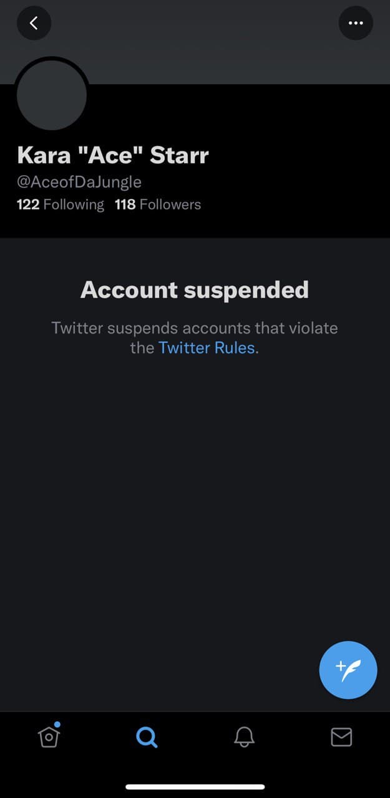This screenshot has height=798, width=390.
Task: Open the Messages envelope tab
Action: click(341, 738)
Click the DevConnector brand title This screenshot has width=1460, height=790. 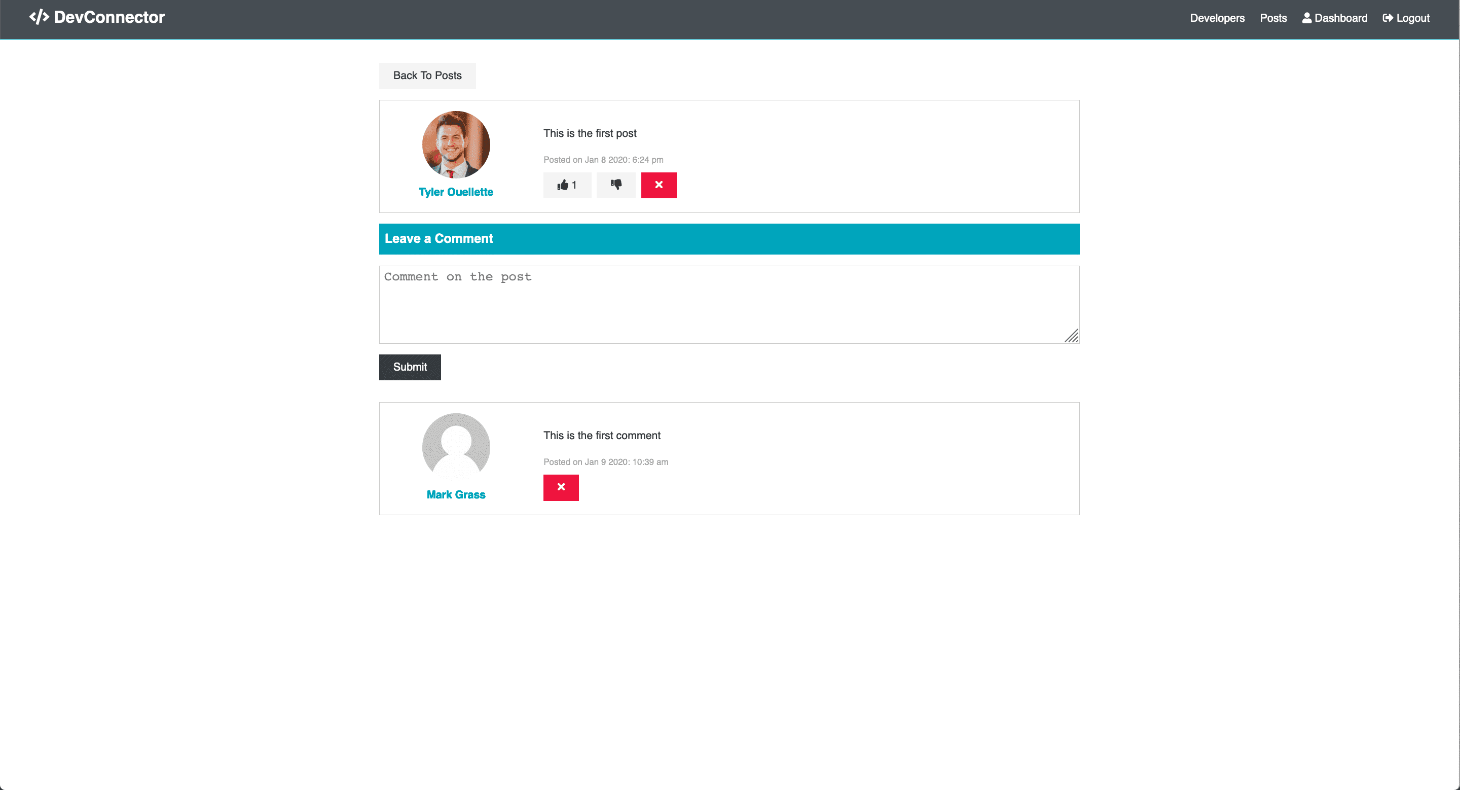[x=109, y=17]
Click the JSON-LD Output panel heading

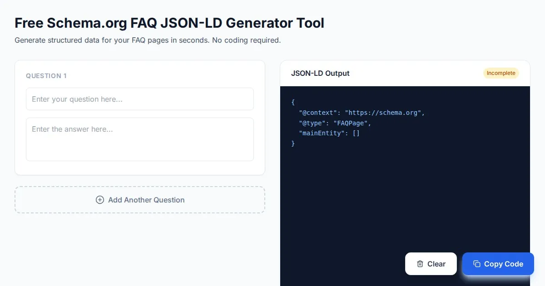(x=320, y=73)
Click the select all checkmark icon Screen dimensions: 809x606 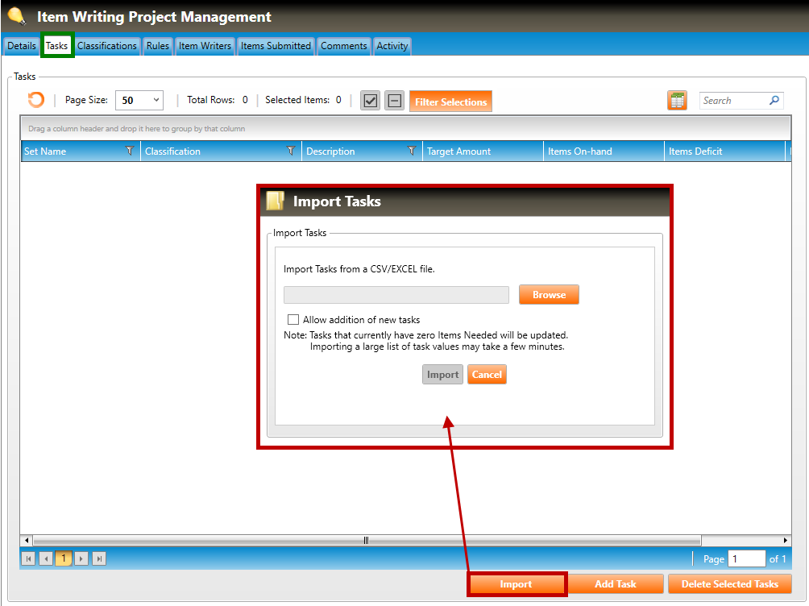point(370,101)

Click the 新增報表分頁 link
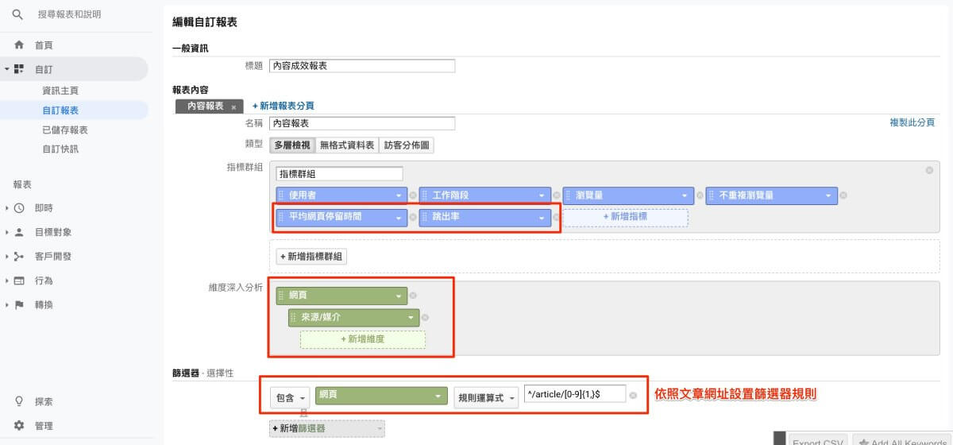coord(284,106)
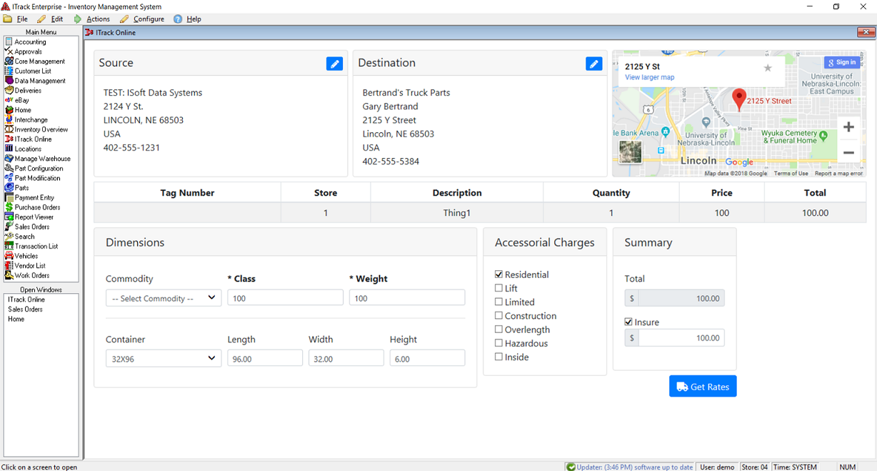The width and height of the screenshot is (877, 471).
Task: Click the Weight input field
Action: [x=407, y=298]
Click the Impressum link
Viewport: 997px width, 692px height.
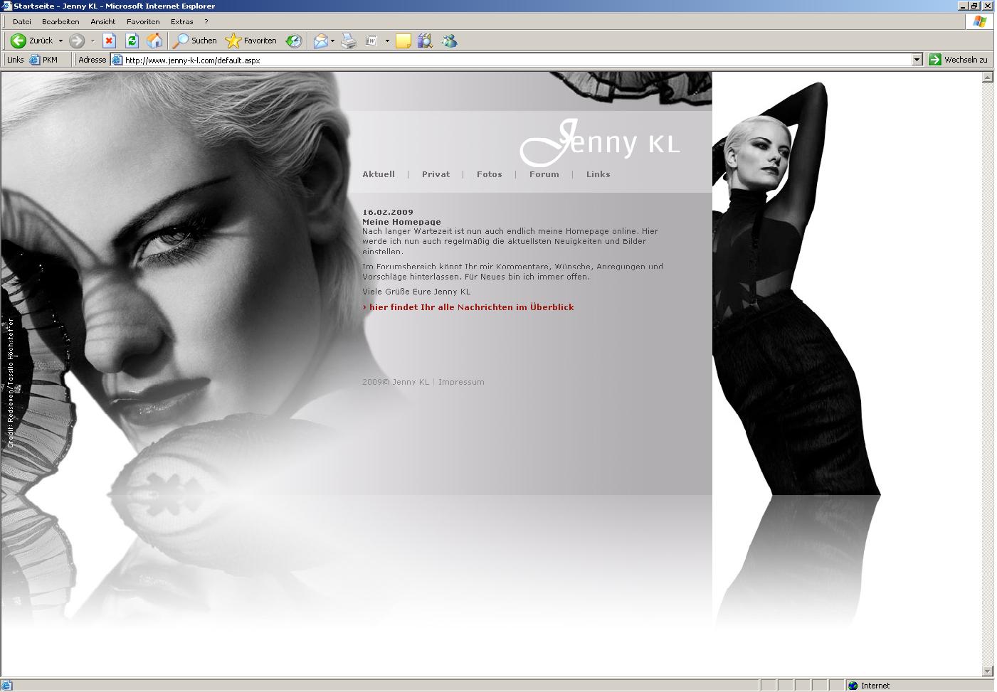coord(461,382)
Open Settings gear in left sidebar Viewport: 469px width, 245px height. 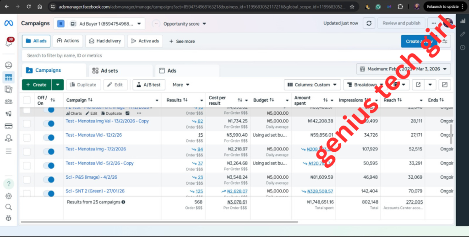pos(9,196)
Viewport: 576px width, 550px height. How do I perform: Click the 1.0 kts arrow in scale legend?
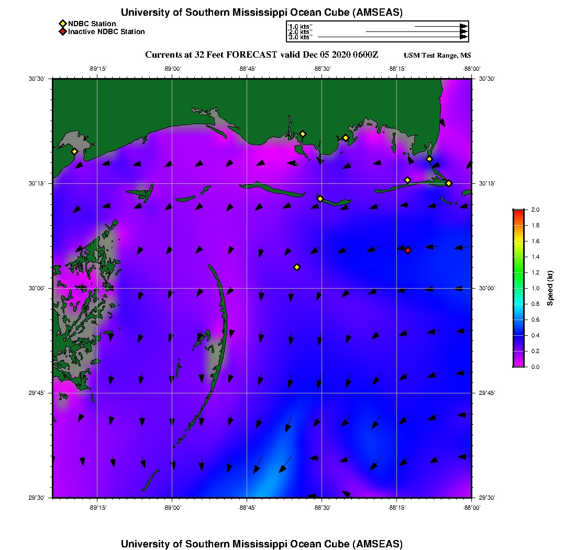point(440,26)
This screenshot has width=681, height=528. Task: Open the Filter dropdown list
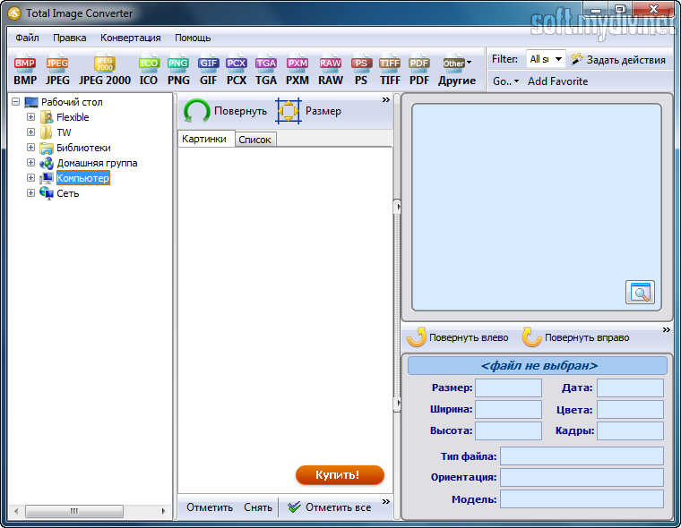(x=546, y=59)
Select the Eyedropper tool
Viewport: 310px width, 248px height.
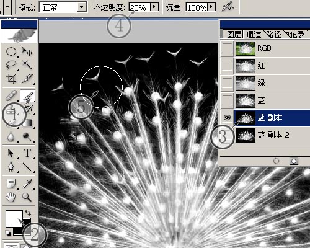27,184
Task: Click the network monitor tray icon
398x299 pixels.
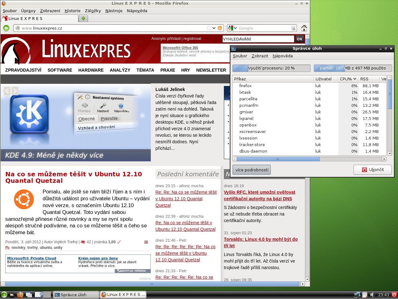Action: click(x=357, y=294)
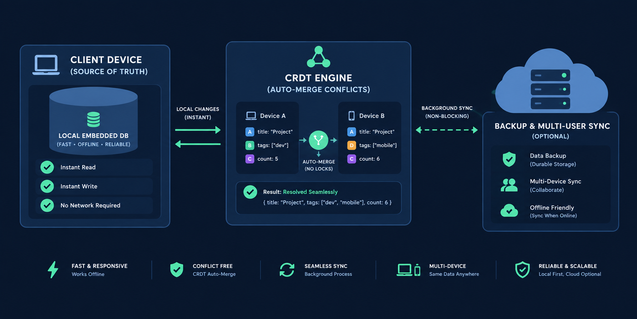
Task: Click the No Network Required checkmark
Action: tap(47, 205)
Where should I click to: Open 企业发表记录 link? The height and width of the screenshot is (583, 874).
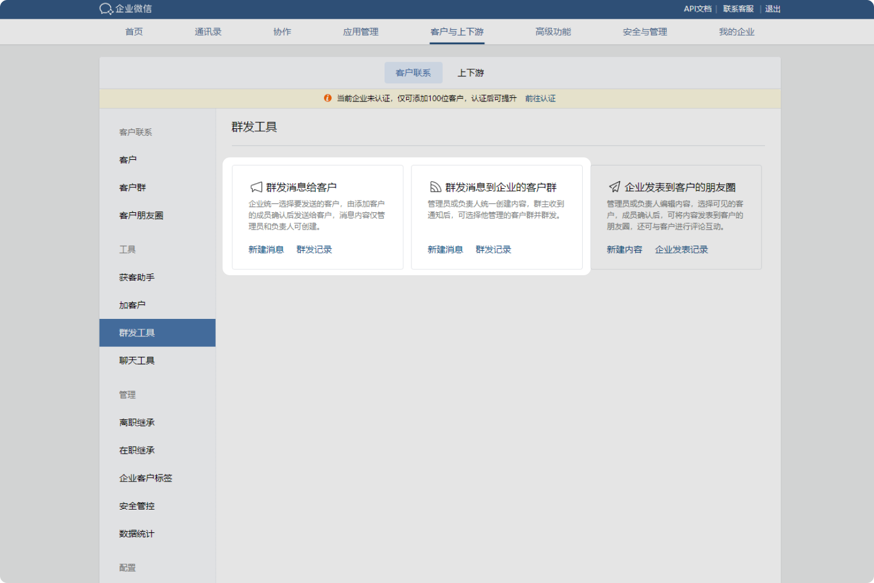pos(681,250)

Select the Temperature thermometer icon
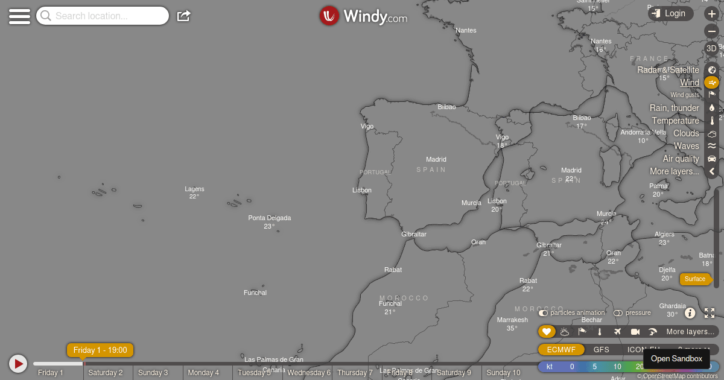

**Aim of the task:** Print exactly the span of lines that begins with the line containing "398x299 pixels." and ends with the last line of the listing, with no pictures.

**Answer area:**
398x299 pixels.
Action: click(x=357, y=294)
Task: Click the No Network Required checkmark
Action: tap(47, 205)
Where should I click to: Open 企业发表记录 link? The height and width of the screenshot is (583, 874).
pos(681,250)

Select the Temperature thermometer icon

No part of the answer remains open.